Terming the excise policy one of the “biggest scams” in the history of Delhi, SG Mehta took the court through the CBI’s 974 page appeal challenging the trial court’s order which discharged all 23 the accused persons.
“There was a manipulated policy which was created to favour some traders,” Mehta said, adding there isn’t enough material that at this stage on the basis of which the accused can be discharged.
Essentially, the trial court passed the discharge order without conducting a proper trial in this case, Mehta said, while adding that the prosecution had meticulously collected evidence of meetings which had taken place which indicated that corruption was carried out on a massive scale.
“Several documents were collected and witnesses were examined. This is not something which came out of thin air. Speedy justice shouldn’t result in the miscarriage of justice,” he said.

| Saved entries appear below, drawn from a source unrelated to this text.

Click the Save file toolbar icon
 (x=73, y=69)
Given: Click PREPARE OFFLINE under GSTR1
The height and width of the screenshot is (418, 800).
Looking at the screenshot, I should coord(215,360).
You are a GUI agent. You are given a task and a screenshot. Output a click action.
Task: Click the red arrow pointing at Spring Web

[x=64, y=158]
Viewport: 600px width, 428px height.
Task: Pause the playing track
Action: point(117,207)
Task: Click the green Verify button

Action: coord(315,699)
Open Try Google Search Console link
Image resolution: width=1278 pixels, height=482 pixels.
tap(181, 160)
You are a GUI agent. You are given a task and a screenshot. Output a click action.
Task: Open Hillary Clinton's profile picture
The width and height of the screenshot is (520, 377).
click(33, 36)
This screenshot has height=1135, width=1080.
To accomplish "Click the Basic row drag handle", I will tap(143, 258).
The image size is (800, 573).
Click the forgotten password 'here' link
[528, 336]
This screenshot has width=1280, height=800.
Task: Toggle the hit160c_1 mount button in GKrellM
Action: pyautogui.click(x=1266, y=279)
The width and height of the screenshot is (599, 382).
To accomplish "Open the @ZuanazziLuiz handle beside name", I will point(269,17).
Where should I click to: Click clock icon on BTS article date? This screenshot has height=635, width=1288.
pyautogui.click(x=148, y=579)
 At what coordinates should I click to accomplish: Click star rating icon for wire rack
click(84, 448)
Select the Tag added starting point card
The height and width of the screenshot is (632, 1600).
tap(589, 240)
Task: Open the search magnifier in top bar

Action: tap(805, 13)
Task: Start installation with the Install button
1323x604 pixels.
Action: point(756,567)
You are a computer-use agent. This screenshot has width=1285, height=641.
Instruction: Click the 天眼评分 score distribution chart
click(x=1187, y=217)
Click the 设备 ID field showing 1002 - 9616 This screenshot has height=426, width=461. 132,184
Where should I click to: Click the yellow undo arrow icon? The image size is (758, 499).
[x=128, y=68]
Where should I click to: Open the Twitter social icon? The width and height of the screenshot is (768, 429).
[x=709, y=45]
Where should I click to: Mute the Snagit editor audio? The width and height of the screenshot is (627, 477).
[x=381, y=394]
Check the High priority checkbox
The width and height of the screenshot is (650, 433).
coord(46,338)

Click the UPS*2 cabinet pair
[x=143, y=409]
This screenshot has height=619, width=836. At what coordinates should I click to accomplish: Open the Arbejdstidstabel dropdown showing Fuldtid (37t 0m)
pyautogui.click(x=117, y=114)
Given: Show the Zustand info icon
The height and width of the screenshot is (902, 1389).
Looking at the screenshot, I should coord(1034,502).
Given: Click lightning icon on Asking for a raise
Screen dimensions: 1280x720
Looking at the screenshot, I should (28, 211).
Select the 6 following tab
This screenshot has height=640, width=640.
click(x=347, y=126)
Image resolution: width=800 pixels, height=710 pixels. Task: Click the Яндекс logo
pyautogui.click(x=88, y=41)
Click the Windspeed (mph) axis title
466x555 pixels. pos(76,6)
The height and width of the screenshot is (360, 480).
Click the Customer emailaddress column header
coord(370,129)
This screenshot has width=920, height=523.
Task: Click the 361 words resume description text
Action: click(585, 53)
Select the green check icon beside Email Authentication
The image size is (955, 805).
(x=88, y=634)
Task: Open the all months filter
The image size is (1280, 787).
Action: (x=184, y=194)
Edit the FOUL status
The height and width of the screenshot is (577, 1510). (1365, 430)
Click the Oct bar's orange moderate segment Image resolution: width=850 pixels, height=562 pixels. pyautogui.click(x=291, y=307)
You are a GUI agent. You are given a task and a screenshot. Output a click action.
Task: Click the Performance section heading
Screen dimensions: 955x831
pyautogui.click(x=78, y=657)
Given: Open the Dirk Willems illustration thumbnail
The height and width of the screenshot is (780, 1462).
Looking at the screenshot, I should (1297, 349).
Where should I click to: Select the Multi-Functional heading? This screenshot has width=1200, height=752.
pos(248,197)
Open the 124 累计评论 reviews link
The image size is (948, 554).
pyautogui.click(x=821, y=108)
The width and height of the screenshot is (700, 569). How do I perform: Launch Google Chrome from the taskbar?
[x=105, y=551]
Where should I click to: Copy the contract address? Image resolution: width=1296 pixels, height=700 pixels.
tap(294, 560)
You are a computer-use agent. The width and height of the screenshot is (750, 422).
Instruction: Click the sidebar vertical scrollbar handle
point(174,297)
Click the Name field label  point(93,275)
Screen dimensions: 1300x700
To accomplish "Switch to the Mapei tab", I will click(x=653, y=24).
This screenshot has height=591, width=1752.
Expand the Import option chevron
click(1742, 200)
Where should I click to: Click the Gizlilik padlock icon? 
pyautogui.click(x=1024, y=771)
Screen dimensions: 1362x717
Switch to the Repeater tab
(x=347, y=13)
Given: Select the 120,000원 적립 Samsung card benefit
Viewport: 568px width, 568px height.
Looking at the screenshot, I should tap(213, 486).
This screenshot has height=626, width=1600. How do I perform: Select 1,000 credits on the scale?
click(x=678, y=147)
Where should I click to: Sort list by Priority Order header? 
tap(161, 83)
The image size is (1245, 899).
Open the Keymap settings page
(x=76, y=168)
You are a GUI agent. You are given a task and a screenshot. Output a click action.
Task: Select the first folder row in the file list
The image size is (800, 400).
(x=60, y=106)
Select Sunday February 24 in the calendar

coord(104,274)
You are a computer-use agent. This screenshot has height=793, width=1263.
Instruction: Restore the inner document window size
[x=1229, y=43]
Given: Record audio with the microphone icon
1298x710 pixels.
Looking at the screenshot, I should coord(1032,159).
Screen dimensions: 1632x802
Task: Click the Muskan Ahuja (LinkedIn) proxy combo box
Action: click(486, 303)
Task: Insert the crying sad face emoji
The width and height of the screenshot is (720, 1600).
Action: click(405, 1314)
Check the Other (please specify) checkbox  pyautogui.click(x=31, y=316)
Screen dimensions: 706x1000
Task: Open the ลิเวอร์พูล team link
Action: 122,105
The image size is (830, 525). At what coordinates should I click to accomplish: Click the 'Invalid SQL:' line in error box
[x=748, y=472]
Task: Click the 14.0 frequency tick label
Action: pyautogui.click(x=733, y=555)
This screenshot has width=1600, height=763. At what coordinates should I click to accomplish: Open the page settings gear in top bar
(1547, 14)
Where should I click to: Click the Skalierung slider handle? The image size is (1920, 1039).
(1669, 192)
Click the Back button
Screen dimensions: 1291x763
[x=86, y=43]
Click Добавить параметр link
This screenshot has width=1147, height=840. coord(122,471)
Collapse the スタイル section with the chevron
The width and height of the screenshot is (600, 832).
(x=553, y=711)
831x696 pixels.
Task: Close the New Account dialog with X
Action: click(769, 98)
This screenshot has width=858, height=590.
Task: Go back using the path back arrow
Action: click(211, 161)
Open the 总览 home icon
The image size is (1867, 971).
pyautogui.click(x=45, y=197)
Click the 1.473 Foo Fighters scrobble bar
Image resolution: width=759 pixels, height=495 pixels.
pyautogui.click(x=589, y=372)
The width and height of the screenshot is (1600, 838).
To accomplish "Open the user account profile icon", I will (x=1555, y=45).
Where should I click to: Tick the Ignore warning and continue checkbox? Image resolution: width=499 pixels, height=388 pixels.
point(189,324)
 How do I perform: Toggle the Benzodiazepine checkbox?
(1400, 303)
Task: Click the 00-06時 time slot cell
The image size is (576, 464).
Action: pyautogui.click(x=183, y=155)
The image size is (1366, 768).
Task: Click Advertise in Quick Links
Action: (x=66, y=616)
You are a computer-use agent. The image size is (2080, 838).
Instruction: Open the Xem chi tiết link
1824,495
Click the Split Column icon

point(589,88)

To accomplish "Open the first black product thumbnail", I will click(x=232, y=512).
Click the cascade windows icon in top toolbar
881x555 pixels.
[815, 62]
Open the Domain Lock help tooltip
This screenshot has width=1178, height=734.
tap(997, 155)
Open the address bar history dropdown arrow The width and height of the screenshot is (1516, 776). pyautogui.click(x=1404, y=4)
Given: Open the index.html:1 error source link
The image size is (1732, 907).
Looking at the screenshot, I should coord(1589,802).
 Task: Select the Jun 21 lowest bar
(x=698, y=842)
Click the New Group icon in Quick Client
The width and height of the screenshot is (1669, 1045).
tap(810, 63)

The excise policy “scam” brought immense shame to the nation, the CBI has argued in its please, saying its case was built on scientific evidence and investigation. “When we say there is a conspiracy, we have to establish all its parts, and each part of the conspiracy was established by us.”
The CBI also said that witnesses had shared with them accounts about who all were paid bribes, in what manner, and who paid them. One such person, according to the CBI was Vijay Nair, who was the communications in-charge of Kejriwal’s Aam Aadmi Party (AAP), and was allegedly involved in a bribe to the tune of Rs 100 crore.
Finally, the CBI pointed to the court that the entire fact-finding exercise of the investigation went in vain, after the trial court order.
Following this, the court issued notice to the other side and listed the matter for hearing on next Monday.
CBI’s appeal & the case
In its revision plea, the CBI has claimed that Special Judge (Prevention of Corruption Act) Jitendra Singh conducted a “mini-trial”, and that the judge dealt with “separate limbs of conspiracy in isolation”, rather than cumulatively assessing the evidence.
Pointing out what it sees as “selective reading” of the prosecution’s case, the CBI has claimed that the judge disregarded the material that showed the culpability of the accused.
In his 27 February order, the trial court judge “failed to appreciate” the prosecution’s case with the “correct perspective” which led to his “unwarranted and incomprehensible” remarks about the central agency and the investigating officer, the CBI has further alleged.
The Delhi Excise Policy 2021–22 was “deliberately crafted and implemented as an instrument of corruption, designed to generate large-scale illegal gratification through embedded margin manipulation”, the CBI has claimed. The then Delhi government aimed to distribute and utilise the proceeds and returns from the irregularities towards political objectives, such as the Goa elections, the central agency has said.
According to the FIR registered by the CBI in August 2022, the central agency received information about certain “irregularities” while the Delhi government was framing the excise policy. The agency said it received information from its sources, Praveen Kumar Rai. So, it initiated its investigation.
After the CBI filed five charge sheets against 23 persons for offences such as criminal conspiracy, cheating, causing disappearance of evidence, and bribing public officials, the trial court took up its case on a day-to-day basis and heard arguments between 22 December 2025 and 12 February.
As for the irregularities, the CBI had also stressed that all the politicians and bureaucrats involved were hand-in-glove, but Arvind Kejriwal and Manish Sisodia were the key politicians involved.
Manish Sisodia, “being the minister of excise as well as finance”, was “instrumental” in the formulation and implementation of the policy and Arvind Kejriwal, the “overall in-charge of AAP”, looked after “all its major decisions”, according to the central agency.
“Durgesh Pathak and Vijay Nair, closely linked to them, worked in close proximity to achieve the end goal of the conspiracy,” the CBI’s plea further stated.